January 14, 2014

# Causation, counterfactuals, and Lotto

A story in the Herald illustrates a subtle technical and philosophical point about causation. One of Saturday’s Lotto winners says

“I realised I was starving, so stopped to grab a bacon and egg sandwich.

“When I saw they had a Lotto kiosk, I decided to buy our Lotto tickets while I was there.

“We usually buy our tickets at the supermarket, so I’m glad I followed my gut on this one,” said one of the couple, who wish to remain anonymous.

Assuming it was a random pick, it’s almost certainly true that if they had not bought the ticket at that Lotto kiosk at that time, they would not have won.  On the other hand, if Lotto is honest, buying at that kiosk wasn’t a good strategy — it had no impact on the chance of winning.

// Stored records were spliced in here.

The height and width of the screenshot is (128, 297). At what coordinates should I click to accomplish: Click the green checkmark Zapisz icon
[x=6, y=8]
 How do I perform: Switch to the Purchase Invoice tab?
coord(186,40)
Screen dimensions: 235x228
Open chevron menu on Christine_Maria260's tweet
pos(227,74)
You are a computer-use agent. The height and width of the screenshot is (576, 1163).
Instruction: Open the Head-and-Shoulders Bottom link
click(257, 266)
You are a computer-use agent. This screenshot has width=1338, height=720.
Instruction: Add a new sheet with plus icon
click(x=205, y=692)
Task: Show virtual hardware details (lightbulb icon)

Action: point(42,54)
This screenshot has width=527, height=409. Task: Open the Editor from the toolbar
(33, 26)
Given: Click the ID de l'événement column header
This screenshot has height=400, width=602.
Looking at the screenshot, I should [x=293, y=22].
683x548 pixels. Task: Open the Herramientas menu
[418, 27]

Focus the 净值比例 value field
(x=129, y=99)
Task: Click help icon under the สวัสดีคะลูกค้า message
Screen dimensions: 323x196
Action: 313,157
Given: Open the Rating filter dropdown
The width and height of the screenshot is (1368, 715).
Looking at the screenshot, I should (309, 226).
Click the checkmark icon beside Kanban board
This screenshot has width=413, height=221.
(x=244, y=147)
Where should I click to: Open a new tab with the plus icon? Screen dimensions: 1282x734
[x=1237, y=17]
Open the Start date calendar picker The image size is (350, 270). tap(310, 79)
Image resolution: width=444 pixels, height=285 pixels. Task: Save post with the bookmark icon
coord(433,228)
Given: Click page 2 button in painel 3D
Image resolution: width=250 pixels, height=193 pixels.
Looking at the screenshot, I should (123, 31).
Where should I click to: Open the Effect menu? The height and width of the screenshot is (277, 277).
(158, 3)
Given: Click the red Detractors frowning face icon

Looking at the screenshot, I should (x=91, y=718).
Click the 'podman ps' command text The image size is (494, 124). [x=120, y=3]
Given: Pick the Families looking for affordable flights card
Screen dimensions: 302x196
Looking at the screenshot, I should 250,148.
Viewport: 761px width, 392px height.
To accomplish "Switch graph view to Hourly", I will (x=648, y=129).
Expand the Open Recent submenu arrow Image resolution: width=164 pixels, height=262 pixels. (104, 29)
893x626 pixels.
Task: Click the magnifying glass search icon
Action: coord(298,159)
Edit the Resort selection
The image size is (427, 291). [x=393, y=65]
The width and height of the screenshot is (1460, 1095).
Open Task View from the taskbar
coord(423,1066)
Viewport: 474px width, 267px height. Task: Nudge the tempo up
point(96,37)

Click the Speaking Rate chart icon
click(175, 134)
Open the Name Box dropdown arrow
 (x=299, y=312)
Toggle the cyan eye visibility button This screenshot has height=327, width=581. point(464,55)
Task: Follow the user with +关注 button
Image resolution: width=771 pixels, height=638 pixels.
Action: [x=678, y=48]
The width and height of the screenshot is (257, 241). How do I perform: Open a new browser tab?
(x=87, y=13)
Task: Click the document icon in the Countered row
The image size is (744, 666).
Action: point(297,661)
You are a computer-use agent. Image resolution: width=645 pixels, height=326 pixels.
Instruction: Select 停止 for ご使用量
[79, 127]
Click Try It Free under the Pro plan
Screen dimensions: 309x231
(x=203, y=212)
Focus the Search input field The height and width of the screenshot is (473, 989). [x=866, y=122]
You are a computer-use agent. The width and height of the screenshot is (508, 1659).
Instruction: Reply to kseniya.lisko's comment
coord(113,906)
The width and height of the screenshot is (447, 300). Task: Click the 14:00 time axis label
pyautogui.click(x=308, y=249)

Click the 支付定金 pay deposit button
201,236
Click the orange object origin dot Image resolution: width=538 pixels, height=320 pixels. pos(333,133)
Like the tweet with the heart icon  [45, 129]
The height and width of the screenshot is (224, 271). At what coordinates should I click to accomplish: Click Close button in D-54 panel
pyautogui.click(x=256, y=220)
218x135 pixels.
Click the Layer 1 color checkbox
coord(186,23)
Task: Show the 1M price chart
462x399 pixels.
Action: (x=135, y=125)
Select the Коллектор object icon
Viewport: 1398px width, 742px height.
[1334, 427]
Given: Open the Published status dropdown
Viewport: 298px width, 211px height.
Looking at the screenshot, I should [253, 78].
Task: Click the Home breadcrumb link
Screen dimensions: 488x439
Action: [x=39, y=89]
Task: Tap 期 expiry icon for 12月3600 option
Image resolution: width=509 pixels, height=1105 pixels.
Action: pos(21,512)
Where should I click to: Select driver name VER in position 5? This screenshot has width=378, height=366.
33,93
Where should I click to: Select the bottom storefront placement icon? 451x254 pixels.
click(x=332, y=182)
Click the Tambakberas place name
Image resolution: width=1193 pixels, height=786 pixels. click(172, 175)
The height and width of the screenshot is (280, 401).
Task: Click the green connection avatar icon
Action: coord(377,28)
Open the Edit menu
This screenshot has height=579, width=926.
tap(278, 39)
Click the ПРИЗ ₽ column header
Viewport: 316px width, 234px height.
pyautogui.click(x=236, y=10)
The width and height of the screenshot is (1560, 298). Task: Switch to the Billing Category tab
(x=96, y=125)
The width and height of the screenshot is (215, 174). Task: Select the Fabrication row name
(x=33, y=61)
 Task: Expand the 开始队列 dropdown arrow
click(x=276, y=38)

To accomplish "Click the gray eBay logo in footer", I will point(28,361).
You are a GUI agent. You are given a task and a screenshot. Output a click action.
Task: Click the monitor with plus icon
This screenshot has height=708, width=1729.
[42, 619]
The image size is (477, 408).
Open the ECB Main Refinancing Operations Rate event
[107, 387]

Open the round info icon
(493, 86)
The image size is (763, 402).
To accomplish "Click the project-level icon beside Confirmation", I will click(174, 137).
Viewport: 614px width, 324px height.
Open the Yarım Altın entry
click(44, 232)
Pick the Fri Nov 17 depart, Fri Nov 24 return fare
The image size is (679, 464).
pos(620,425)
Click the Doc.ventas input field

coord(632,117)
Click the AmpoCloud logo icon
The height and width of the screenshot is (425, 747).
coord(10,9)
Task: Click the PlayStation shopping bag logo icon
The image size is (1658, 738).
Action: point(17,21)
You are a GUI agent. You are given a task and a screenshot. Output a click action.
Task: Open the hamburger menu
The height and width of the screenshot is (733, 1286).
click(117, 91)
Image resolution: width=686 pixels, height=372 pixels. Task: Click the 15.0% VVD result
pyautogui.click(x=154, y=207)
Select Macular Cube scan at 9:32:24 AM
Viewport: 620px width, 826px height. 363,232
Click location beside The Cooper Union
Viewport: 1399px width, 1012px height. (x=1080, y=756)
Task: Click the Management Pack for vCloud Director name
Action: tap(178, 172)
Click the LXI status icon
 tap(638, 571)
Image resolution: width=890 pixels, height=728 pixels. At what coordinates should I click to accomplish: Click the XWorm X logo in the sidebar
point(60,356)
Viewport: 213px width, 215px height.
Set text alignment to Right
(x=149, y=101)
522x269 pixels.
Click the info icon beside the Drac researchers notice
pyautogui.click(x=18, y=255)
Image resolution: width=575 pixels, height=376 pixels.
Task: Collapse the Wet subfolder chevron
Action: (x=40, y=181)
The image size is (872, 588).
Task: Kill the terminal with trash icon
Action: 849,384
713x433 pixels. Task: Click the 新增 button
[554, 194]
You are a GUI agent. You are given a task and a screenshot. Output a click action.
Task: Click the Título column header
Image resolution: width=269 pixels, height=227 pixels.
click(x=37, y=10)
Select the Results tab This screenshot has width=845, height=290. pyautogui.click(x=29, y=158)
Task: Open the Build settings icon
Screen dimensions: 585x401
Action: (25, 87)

There is a sense in which buying the bacon-and-egg sandwich was a cause of the win, but it’s not a very useful sense of the word ’cause’ for most statistical purposes.

Thomas Lumley (@tslumley) is Professor of Biostatistics at the University of Auckland. His research interests include semiparametric models, survey sampling, statistical computing, foundations of statistics, and whatever methodological problems his medical collaborators come up with. He also blogs at Biased and Inefficient See all posts by Thomas Lumley »

• Nick Iversen

Depends on how the random pick was generated. If each kiosk has an random pick generator in it that is independent of any other kiosk and has a predetermined sequence of random numbers (independent of time the pick was made) then it is conceivable that that kiosk and no other in NZ had a winning random pick in it. So at some point the next person who rolled up to that kiosk was going to get the winning numbers. So the decision to use that machine was critical.

On the other hand if the random picks are truly random then any machine at any time could produce a winning pick and so the choice of machine is irrelevant.

• Thomas Lumley

No, that’s exactly the point. Whether or not the random picks were ‘truly random’ (and whatever that means), it’s still true that

(a) If they had not bought the ticket then, they would almost certainly have got a different set of numbers and not won; but

(b) buying the ticket then did not increase their chance of winning in any meaningful sense; it was not a good strategy.